Introducing Satori UI v1.0
Satori is the name that I've decided on when it comes to curating and building my very own suite of custom UI components. For the first 10-15 years of my career, I did something similar and I named that collection of over 100 different UI components, "Blaze UI". Back then, I saw great UX as speed, performance and efficiency. So technically speaking, that usually means responsiveness, lazy loading of large datasets, and UI performance.
But as I got older, and most certainly wiser, I've come to learn that speed is but an illusion. Sometimes you can appear to be traveling very fast, but if you are not heading in the right direction, you'll still end up ofcourse long before you realize what just happened. So, after nearly two decades of grit, perseverance and lessons, I chose "Satori", which in Japanese also means "enlightened", "understanding. Words that truly resemble everything that I believe in today.
Satori UI is all about having this seamless, smooth flow. When a user interacts with Satori UI components, it makes them happy using them because it always feels like the UI is flowing with them, and not getting in the way.

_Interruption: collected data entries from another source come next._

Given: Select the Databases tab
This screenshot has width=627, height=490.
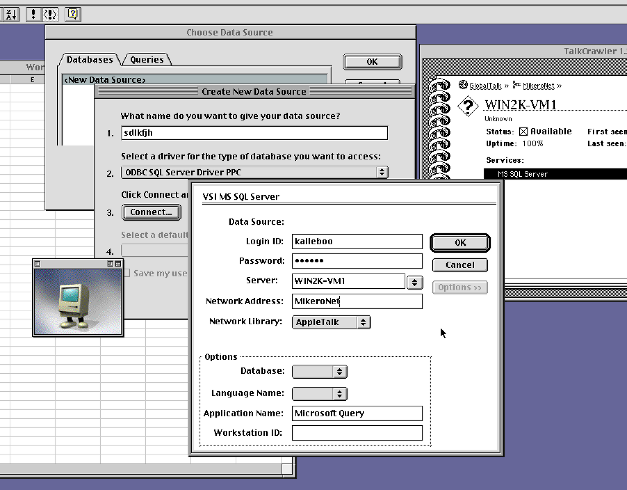Looking at the screenshot, I should (x=90, y=60).
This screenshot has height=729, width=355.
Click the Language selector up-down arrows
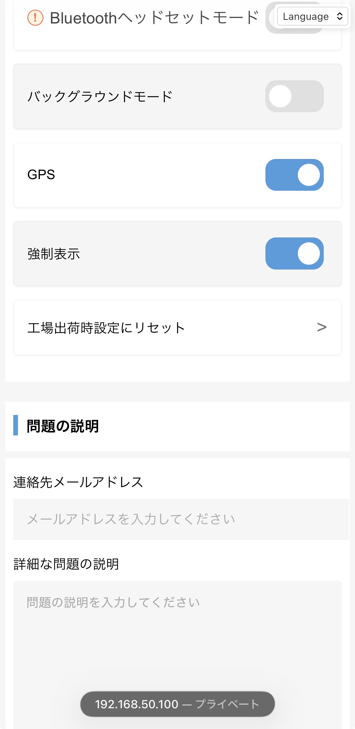coord(340,16)
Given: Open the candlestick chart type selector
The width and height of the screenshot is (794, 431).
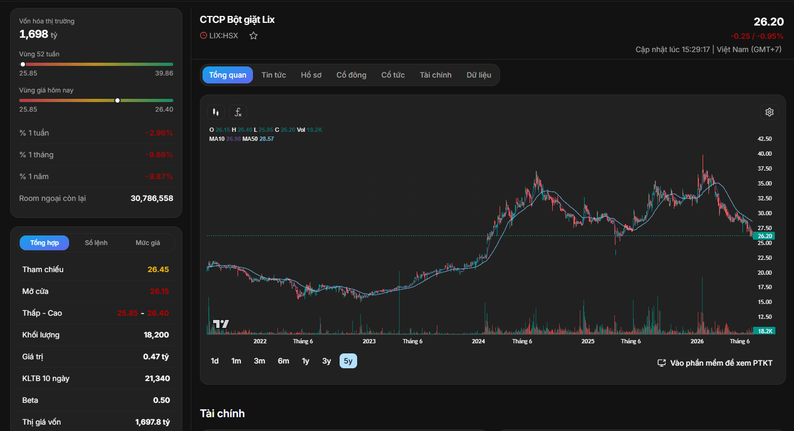Looking at the screenshot, I should [x=215, y=112].
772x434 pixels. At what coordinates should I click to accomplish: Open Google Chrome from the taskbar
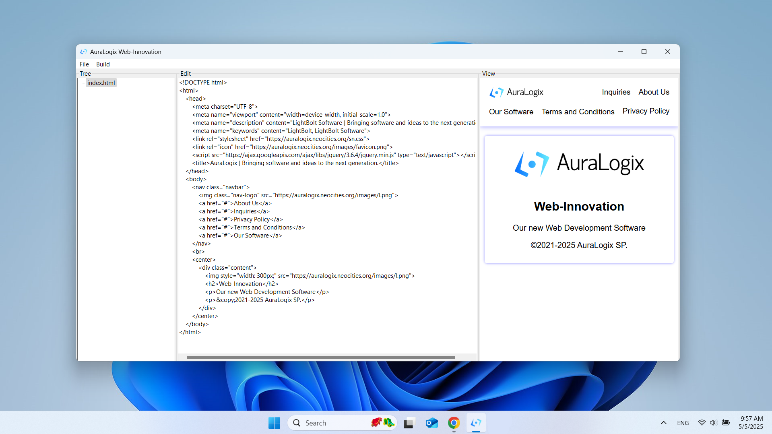(454, 423)
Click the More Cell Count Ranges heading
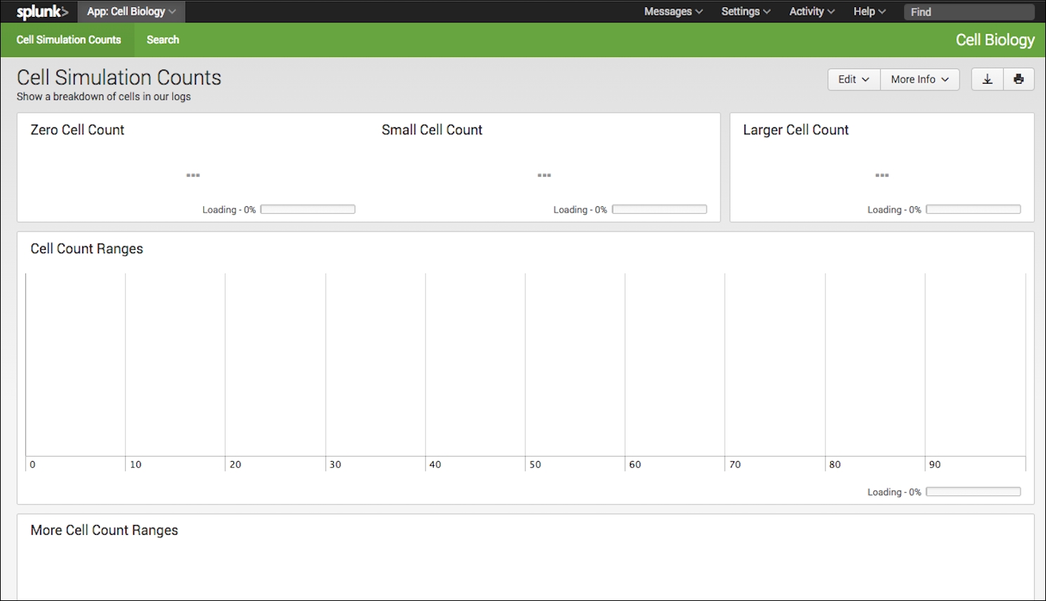This screenshot has height=601, width=1046. (x=104, y=531)
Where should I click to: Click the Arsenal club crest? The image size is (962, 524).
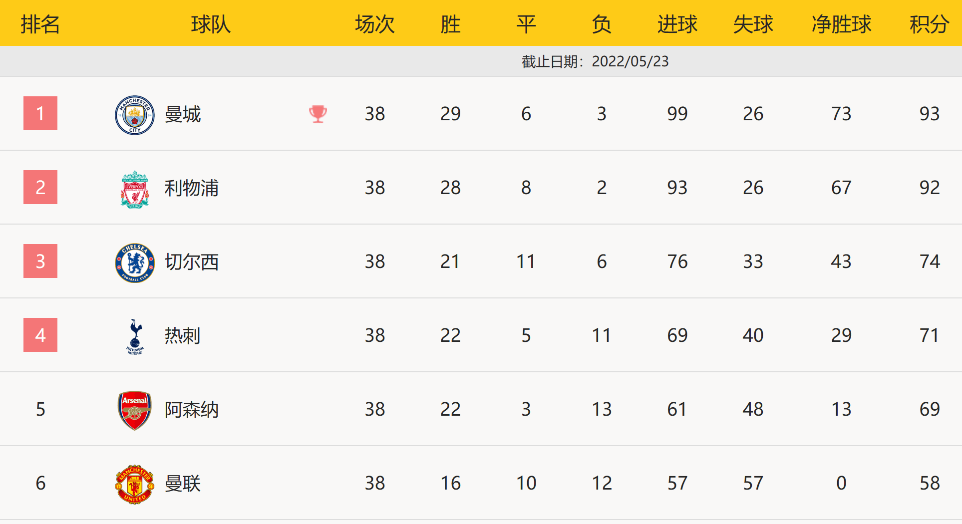tap(134, 410)
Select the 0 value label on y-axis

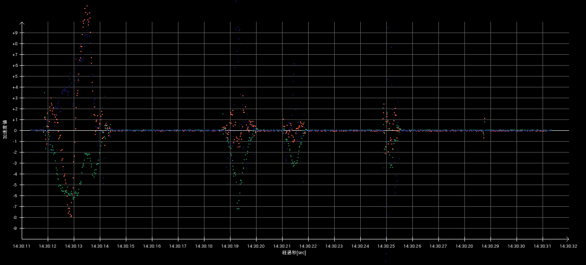coord(16,131)
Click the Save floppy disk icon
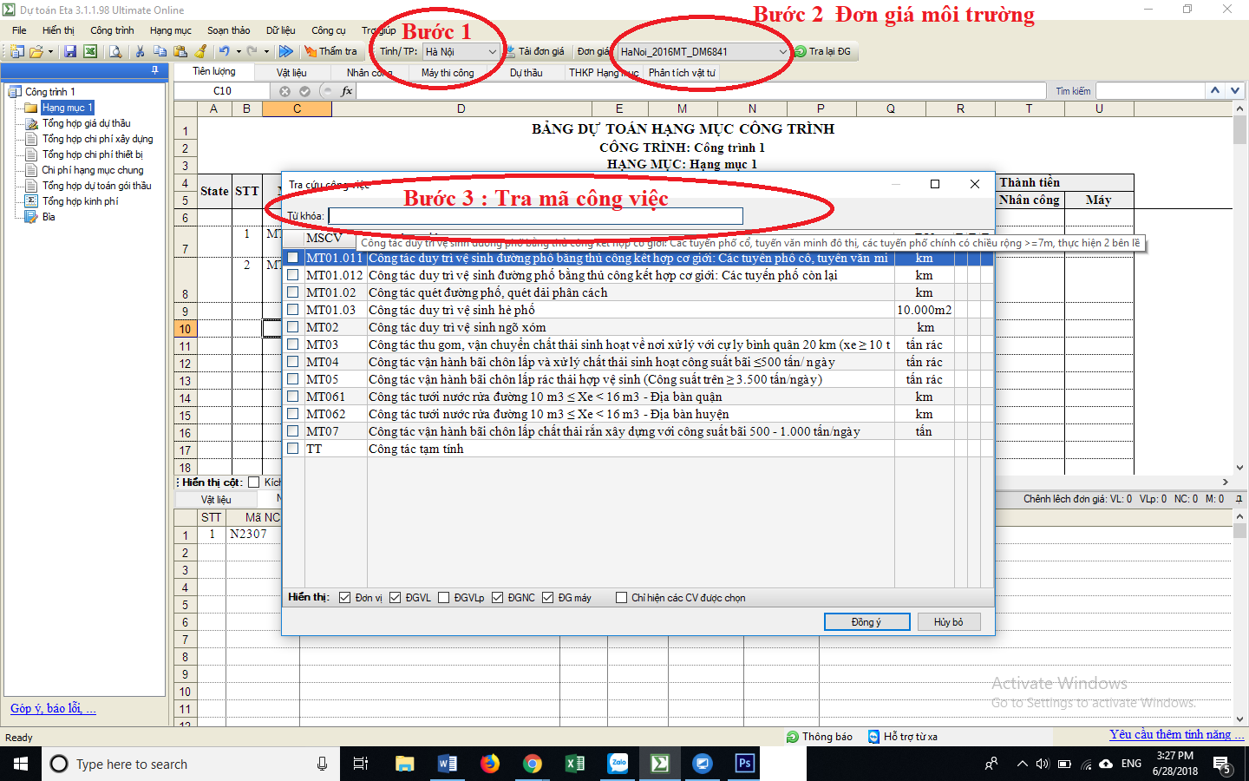The image size is (1249, 781). coord(70,52)
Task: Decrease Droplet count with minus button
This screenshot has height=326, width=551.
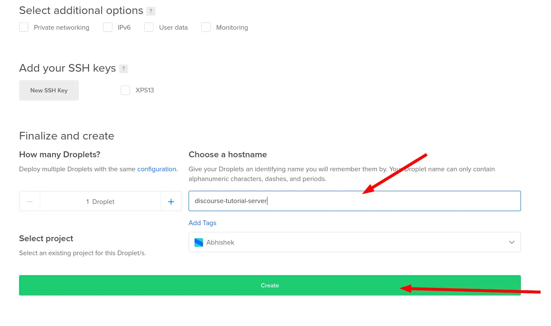Action: pyautogui.click(x=30, y=201)
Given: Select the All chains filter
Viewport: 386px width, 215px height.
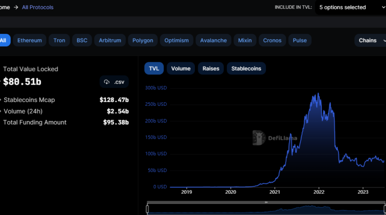Looking at the screenshot, I should tap(3, 41).
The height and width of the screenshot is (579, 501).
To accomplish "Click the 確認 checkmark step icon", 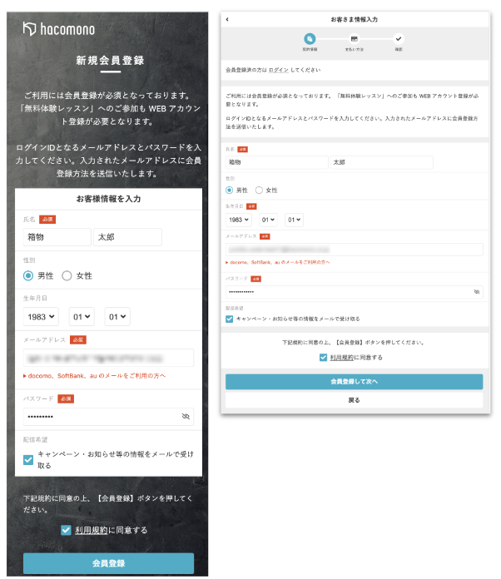I will 398,38.
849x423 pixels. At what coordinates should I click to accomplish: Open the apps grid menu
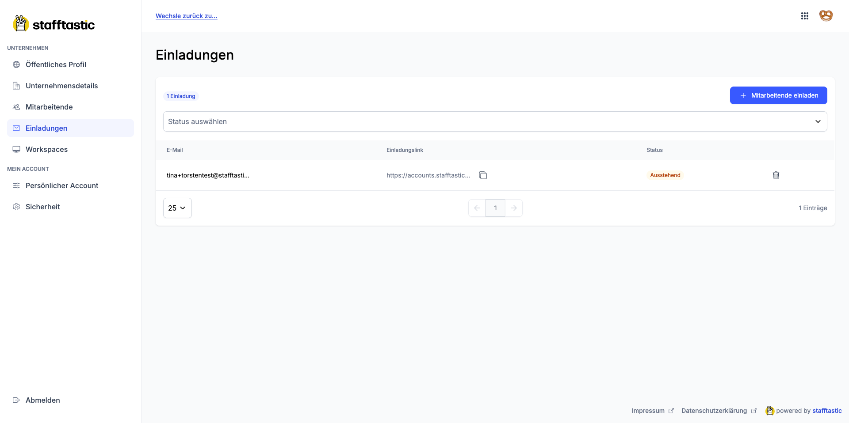804,16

As someone that loved a minimalist-design, I chose to use a slightly non-flat/gradient background, coupled with a less obvious gray for my borders and then a tint of blue for the highlights/active areas. This helps to ensure that the UI components doesn't steal away the attention/focus of the user using the component. The main focus is always the content themselves.
I will share a more detailed article about how I built a version 2 ("Satori") of my custom UI components collection.
Satori PageBuilder v1.0
When my freelancer client came to me recently expressing his interests to build a custom PageBuilder to the likes of Unlayer, I was truly excited by the prospect and possibilities. Considering my vast experiences as a front-end developer and UX engineer, I actually never had the opportunity to work on a PageBuilder-like project before. It's something I had always wanted to do, I just never got the opportunity. Until now.
As with any new project, it is really important that as freelancers, we acknowledge that sometimes despite our best judgement and past experience, it can be tricky trying to accurately estimate the effort and time needed to work on something that we have no experience working with.
So, I ended up needing to extending the project deadline twice. But that extension was totally worth it. It allowed me the time and space to do a much better job. At times, as tempted as I was to speed things through, I had to constantly remind myself that by speeding through, I run the risk of missing something, and that could be the one thing the client discovers during their own testing, and it would've ruined my reputation and credibility.
So, I decided to instead slow down. I took my time (so to speak) to focus on doing what I do best.
Even though the PageBuilder v1.0 is not perfect now. I would say that it no longer looks or feel like an MVP. In spite of it's quirks, this is finally a production-ready PageBuilder.
All that is left is for me to preparing the documentations, do more testing, improvements/tweaks and ensure that I provide the best-in-class handover experience for the client's dev team. I'm only saying that because I've been doing this a long, long time. And I know that I am capable of doing something at that level. All I really needed was an opportunity.
Closing - Open to Top-Tier Freelance Work
Recently, with the ending of my part-time post-diploma course in UX Design & Management, I made a conscious decision in my mind that I was going to focus my time and energy full-time as a freelancer. Sure, it would be nice if a company would offer me a role in something permanent/full-time. But I won't sit around and hoping/wishing/chasing after something that has no guarantee. What is now guaranteed is that with my client's trust secured, I know I have secured a new pipeline of freelance work.
On top of that, because I want to do this full-time, it also means that I will have more time and energy to work on other projects in parallel. Now, it also depends on how much I can handle full-time, but if I want to maintain that same highest-level quality/standards, I'm going to limit myself to working on just two projects at any one time. Anything more than two and I know my quality will start to suffer.